B.C. begins overhaul of senior care

The B.C. government has launched an effort to simplify the path navigated by families finding health care for the elderly.
92604BCLN2007dejongmcknight5
Health Minister Mike de Jong listens as Michael McKnight of the United Way explains non-medical home support pilot project.

VICTORIA – Faced with a sweeping report from the B.C. Ombudsperson on problems and inconsistencies in senior care, Health Minister Mike de Jong has launched an effort to simplify the path navigated by families finding health care for the elderly.

Ombudsperson Kim Carter's new report, called Best of Care, makes 176 recommendations, including a need to provide clearer information to people seeking a space in a care home or assisted living facility.

De Jong said the health ministry will launch a toll-free phone line by June for people to express concerns about the system. A new seniors' advocate office is to be established at an unspecified later date.

De Jong agreed with Carter's finding that it is too difficult for families to find care spaces, and to determine if they are eligible for public subsidies. He also agreed that the government hasn't sufficiently analyzed its home care support program, which helps keep 90 per cent of B.C. seniors out of care facilities.

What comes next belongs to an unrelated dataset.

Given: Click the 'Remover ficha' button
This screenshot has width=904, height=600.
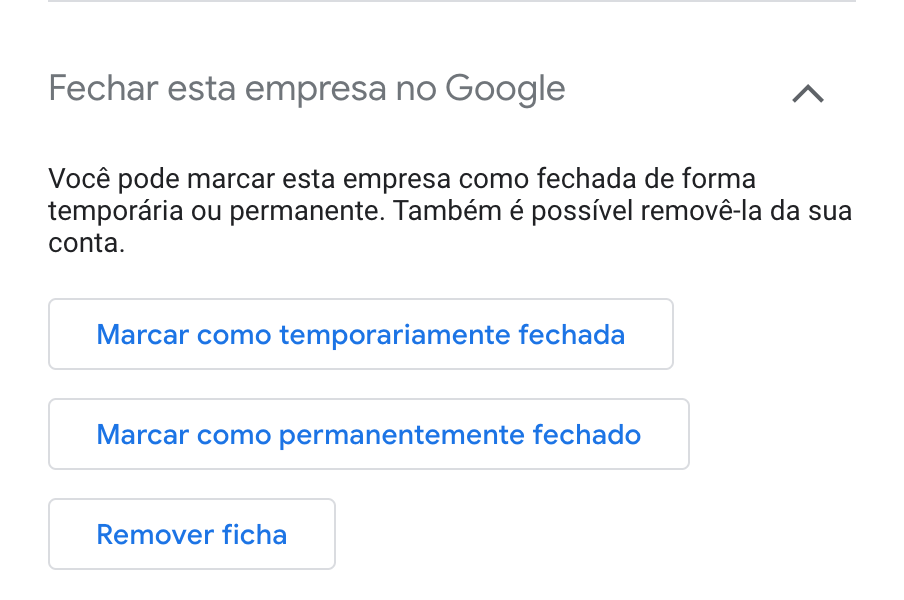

The government announced a $15 million budget to expand a pilot program run by the United Way to help people with shopping, gardening, transportation and other non-medical supports so they can stay in their homes.

The program has been working in five Lower Mainland communities and it is to expand to up to 65 over the next three years.

Other measures are aimed at providing palliative care at home for terminally ill patients. Training for doctors and home health providers is to begin in April, and an after-hours palliative care nursing support phone line is also be established this spring.

De Jong said priority will be given to keeping elderly couples together when they have different health care needs that force them to be separated.

The seniors' advocate should be able to deal with financial disputes at private care facilities as well as helping seniors find adequate care in the public system, de Jong said.

The report and promised overhaul comes as B.C. is beginning to feel the weight of baby boom retirement. The number of B.C. seniors is approaching 800,000, or 12 per cent of the total population, and that is expected to double by 2029. Life expectancy in B.C. is nearly 82 years on average, and rising.

Health care costs rise rapidly in the later years of a person's life, and the cost is compounded due to longer life expectancy.

The health ministry calculates that the average annual health care cost is $2,398 for a person between the ages of 15 and 64. From 65 to 69 the average cost jumps to $6,073, and after age 80 it triples again to $18,906 a year.